Like many people, I use the Jetpack plugin to have a contact form on one of my sites. It’s a nice thing to have there, even though nobody ever uses it. Well, at least I thought nobody was using it – I just ran a backup of the database and though it was taking rather longer than I expected. It turns out that I have actually been getting rather a lot of feedback, but all of it spam: tens of thousands of spam messages.
Now, the fact that the spam filters hid me from this is great – that’s exactly what they’re there for. But now they’ve built up and are taking up a large chunk of space in my database, I want rid of them. So, I set to. It turns out that’s not so straightforward.
Apparently, you can’t simply delete all your spam messages, you have to go through them a page at a time and move them into your trash. Once they’re in the trash, you can just click on the ‘Empty Trash’ button. Getting them into the trash however, was proving a little tedious.
The default number of items per page is 20. Trashing 20 at a time was going to prove slow progress.
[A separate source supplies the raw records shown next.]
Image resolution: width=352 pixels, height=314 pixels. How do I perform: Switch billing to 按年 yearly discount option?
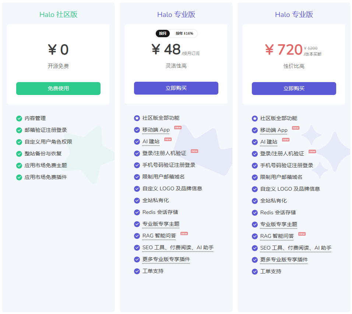point(184,33)
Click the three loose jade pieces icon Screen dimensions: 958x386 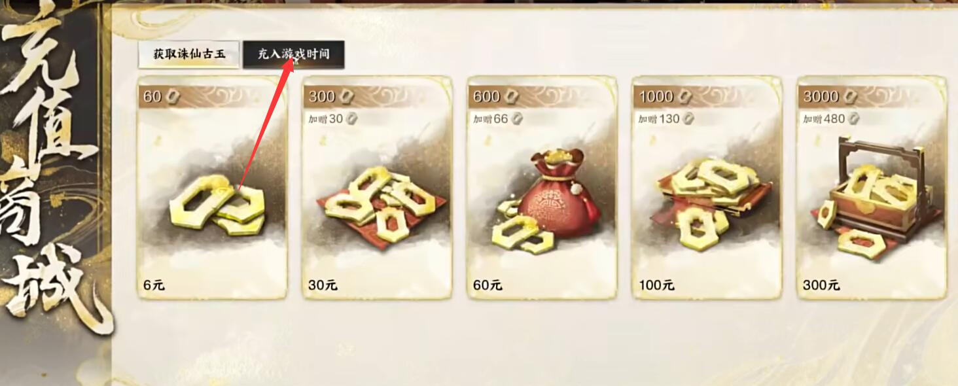point(217,207)
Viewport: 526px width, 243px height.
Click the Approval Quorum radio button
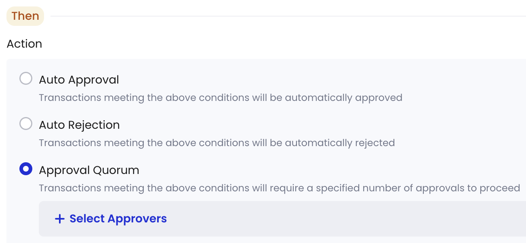pos(26,169)
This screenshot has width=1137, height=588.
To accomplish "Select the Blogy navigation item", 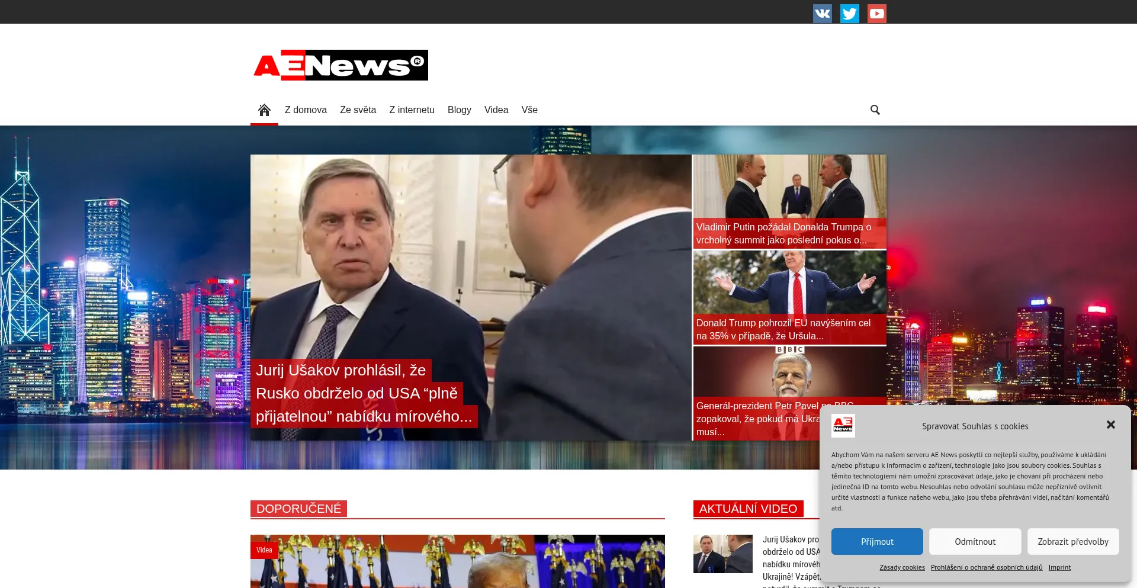I will pyautogui.click(x=459, y=110).
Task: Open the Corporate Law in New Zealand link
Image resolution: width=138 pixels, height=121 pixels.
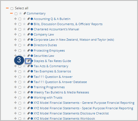Action: 74,40
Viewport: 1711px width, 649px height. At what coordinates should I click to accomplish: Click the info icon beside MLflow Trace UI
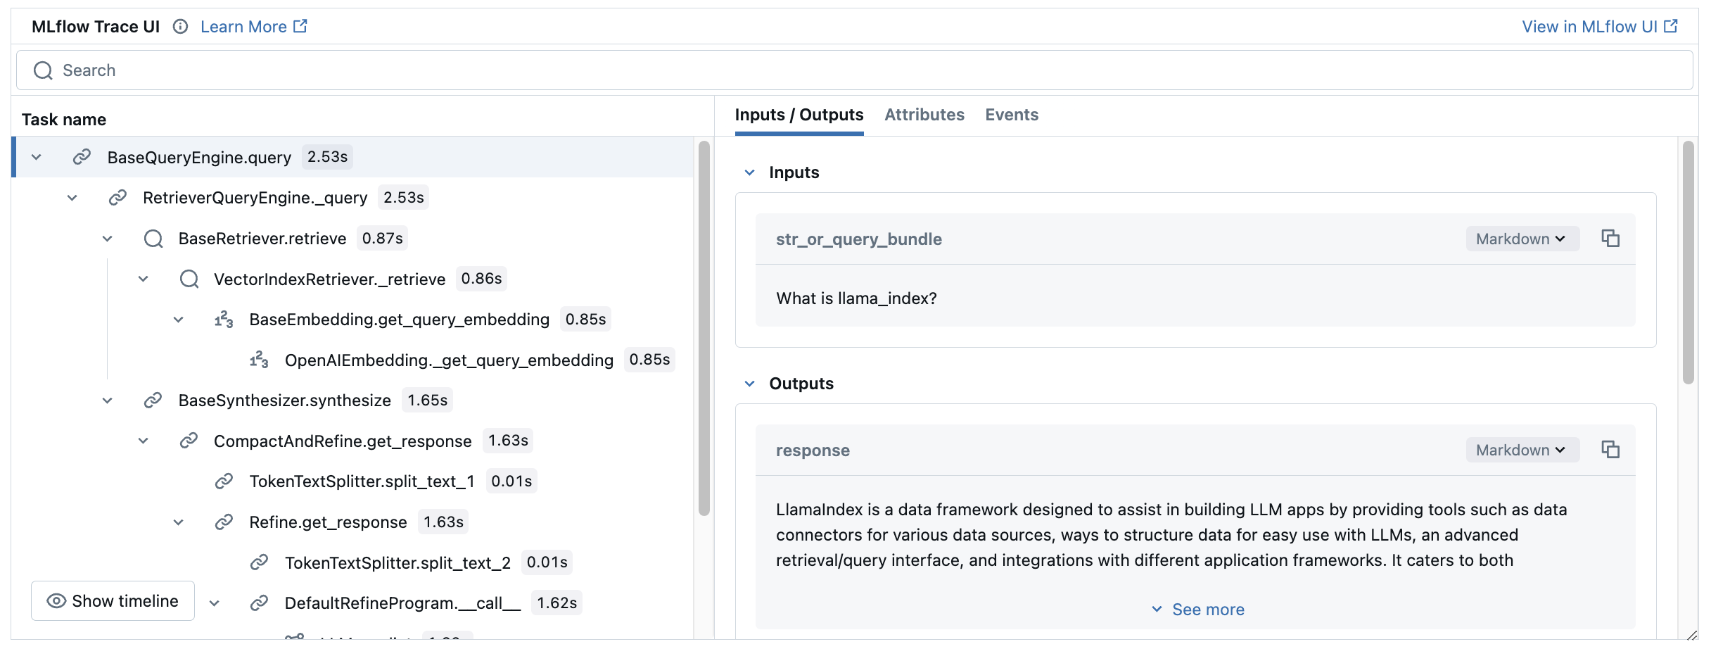tap(180, 27)
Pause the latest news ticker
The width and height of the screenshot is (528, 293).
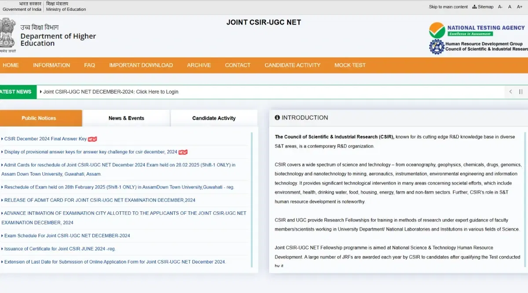tap(521, 92)
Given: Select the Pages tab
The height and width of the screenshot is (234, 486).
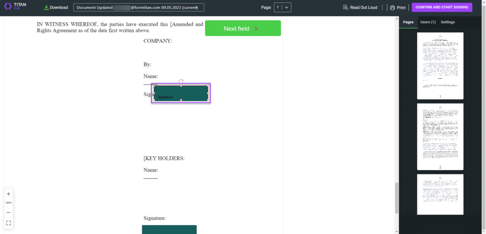Looking at the screenshot, I should tap(408, 22).

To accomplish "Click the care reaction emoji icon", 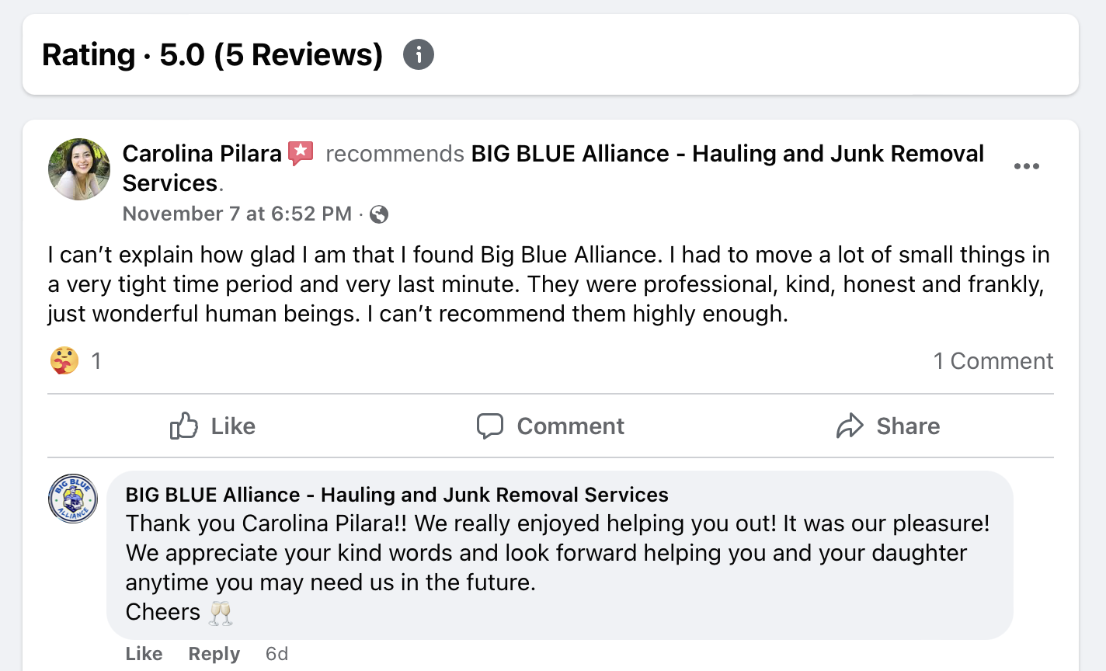I will tap(64, 360).
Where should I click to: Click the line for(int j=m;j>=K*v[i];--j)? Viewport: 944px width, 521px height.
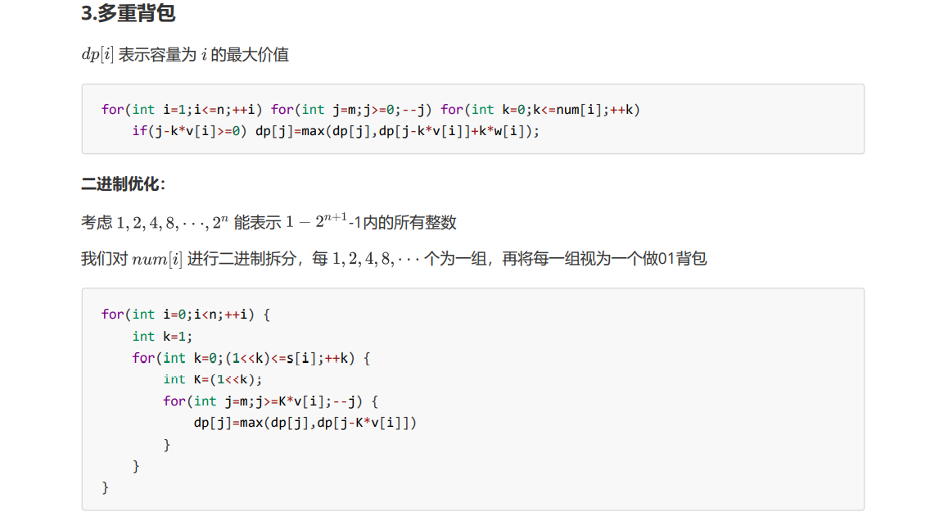(x=270, y=401)
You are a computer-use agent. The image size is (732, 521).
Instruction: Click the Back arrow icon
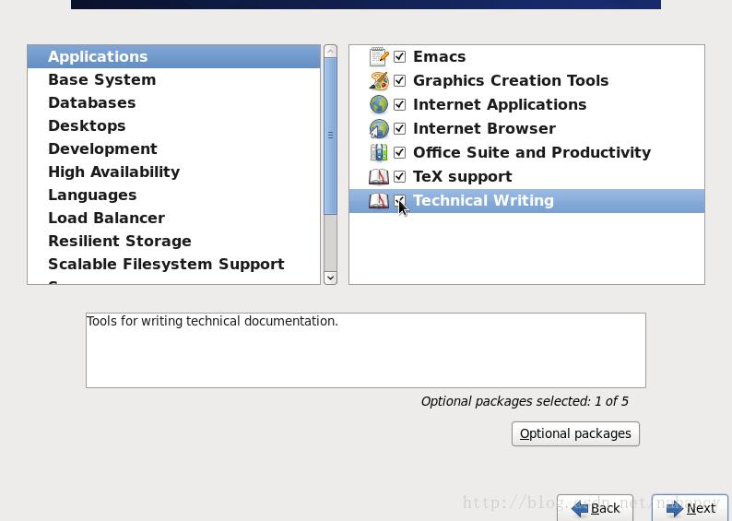[x=580, y=508]
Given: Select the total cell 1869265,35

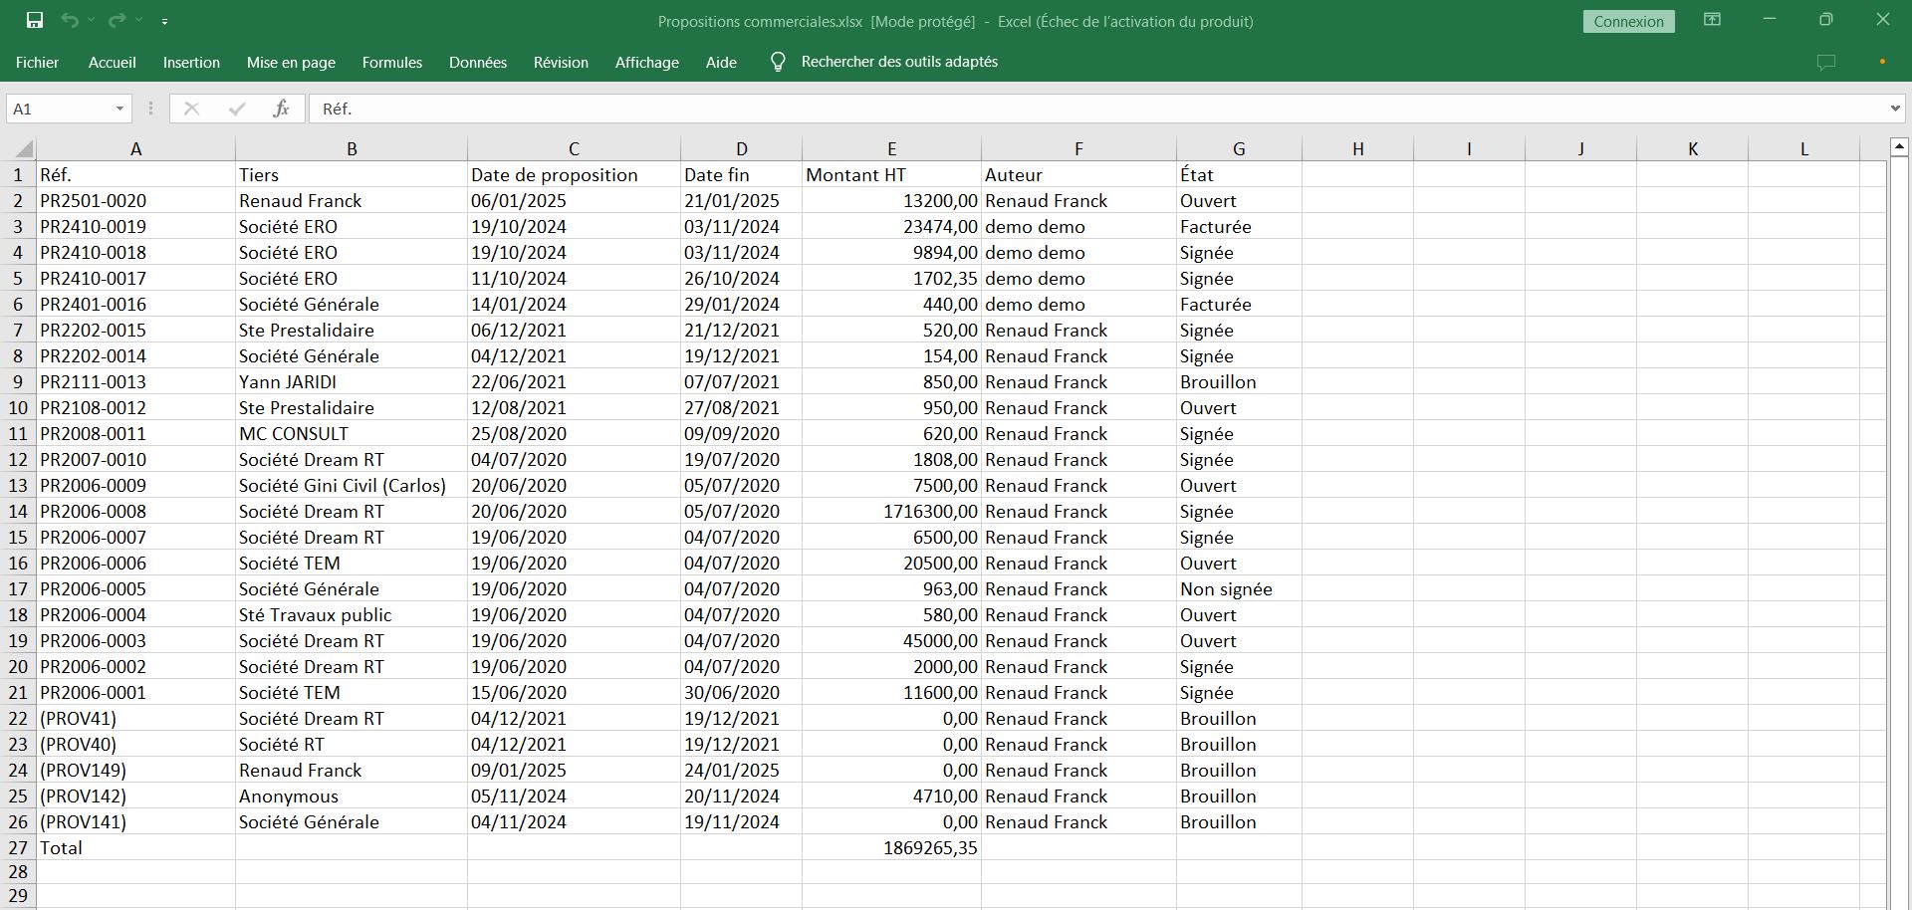Looking at the screenshot, I should pos(891,848).
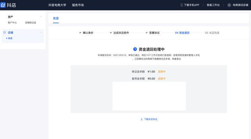Click the 下载关店协议 link

coord(150,119)
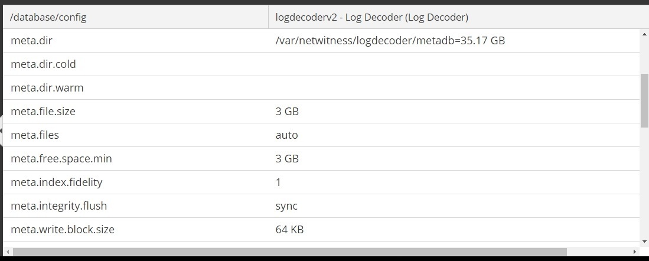
Task: Click the horizontal scrollbar thumb
Action: (x=289, y=252)
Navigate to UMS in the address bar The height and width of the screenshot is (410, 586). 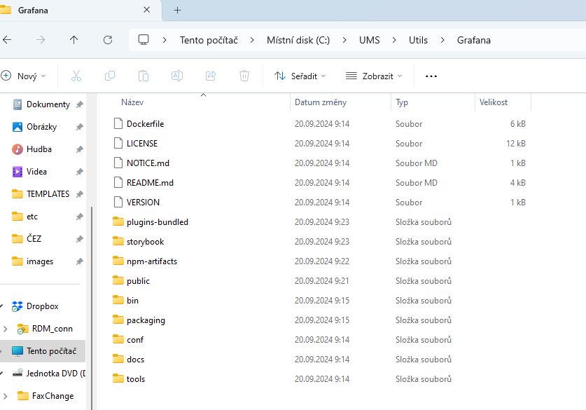pos(369,40)
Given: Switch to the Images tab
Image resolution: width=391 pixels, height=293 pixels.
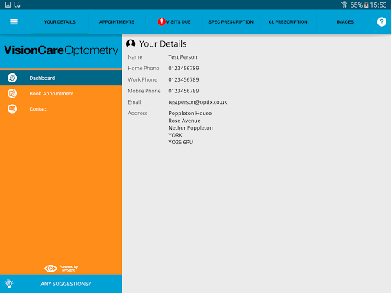Looking at the screenshot, I should point(345,22).
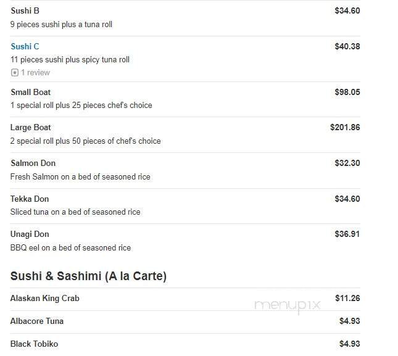Click the review star icon under Sushi C
398x356 pixels.
click(14, 73)
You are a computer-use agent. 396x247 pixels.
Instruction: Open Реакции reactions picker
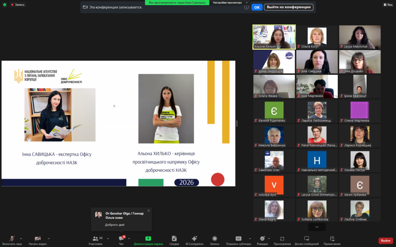click(x=262, y=240)
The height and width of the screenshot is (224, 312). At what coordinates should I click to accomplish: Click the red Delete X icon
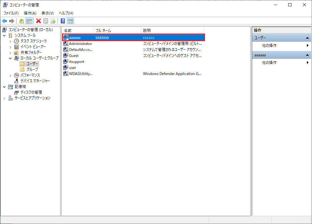click(x=39, y=21)
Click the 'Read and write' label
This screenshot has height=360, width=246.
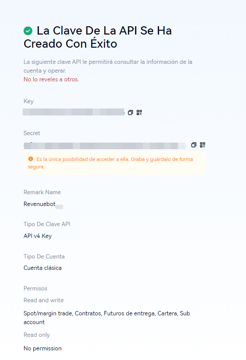coord(44,301)
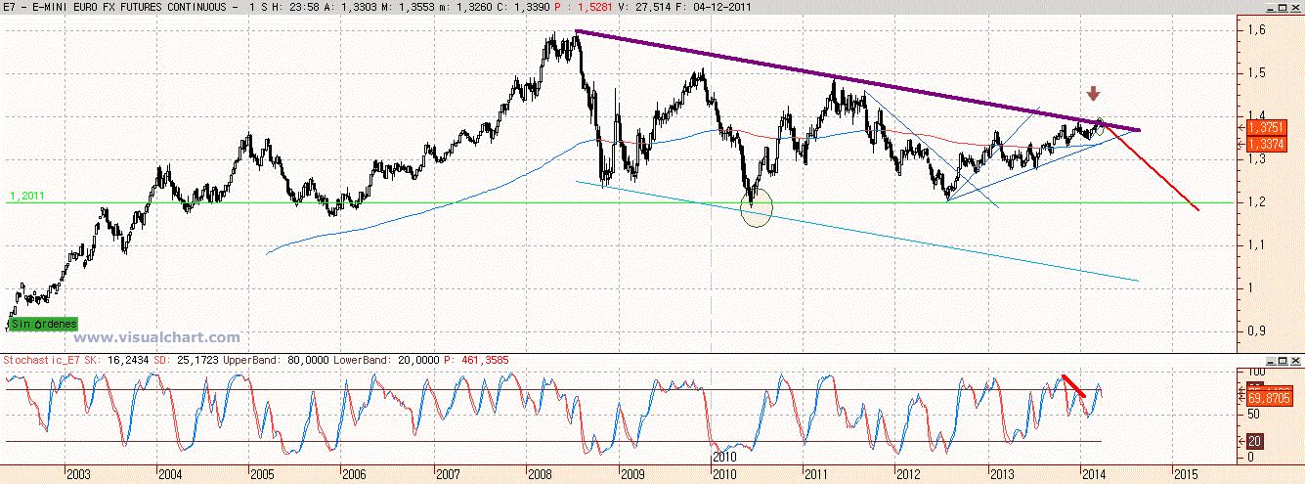Screen dimensions: 1305x484
Task: Click the 20 lower band tag
Action: pos(1256,442)
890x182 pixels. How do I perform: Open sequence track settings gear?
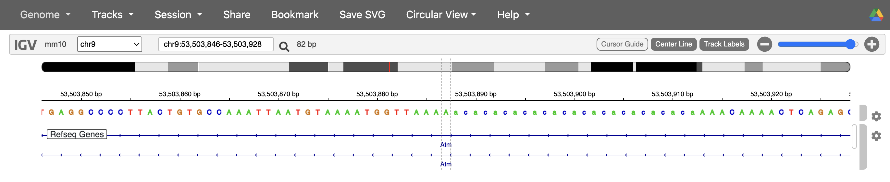(x=876, y=116)
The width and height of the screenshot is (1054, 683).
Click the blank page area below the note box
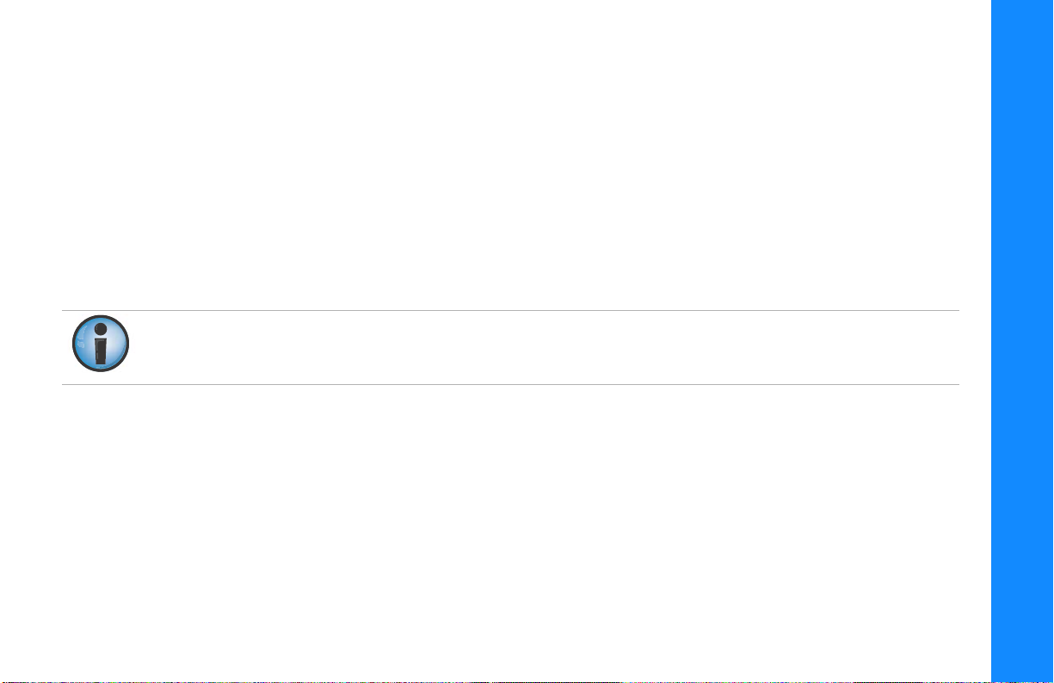click(510, 534)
So, I upped the number per page to 500, still a lot of pages to get through, but should be faster. No such luck. Deleting 500 at a time results in a “URL too long error”. Good grief, have these people never heard of POST?
So, 100 items per page. Yes, that works, but boy is it tedious. After three pages I gave up. Can’t I just delete them from the database?
Yes, they’re all in the wp_posts table, and easy to identify. Except there’s a catch. They also have corresponding entries in the wp_postmeta table. That’s a bit more complicated to deal with. But then I realised, if I can just change them from ‘spam’ to ‘trash’ then I can get rid of them in one fell swoop with the ‘Empty Trash’ button. That will also then clean up all those loose ends in the wp_postmeta table.
So, one simple SQL statement is all I needed:
update wp_posts set post_status = 'trash' where post_status = 'spam' and post_type = 'feedback'
That finds all feedback items marked as spam, and moves them into the trash. Then, back over to the Feedback admin page and click on ‘Empty Trash’ and it’s all gone.
It really should have been easier than that though.
[Important: if you try this for yourself, do take a backup of your database first. Things always go wrong when you’re least prepared for them.]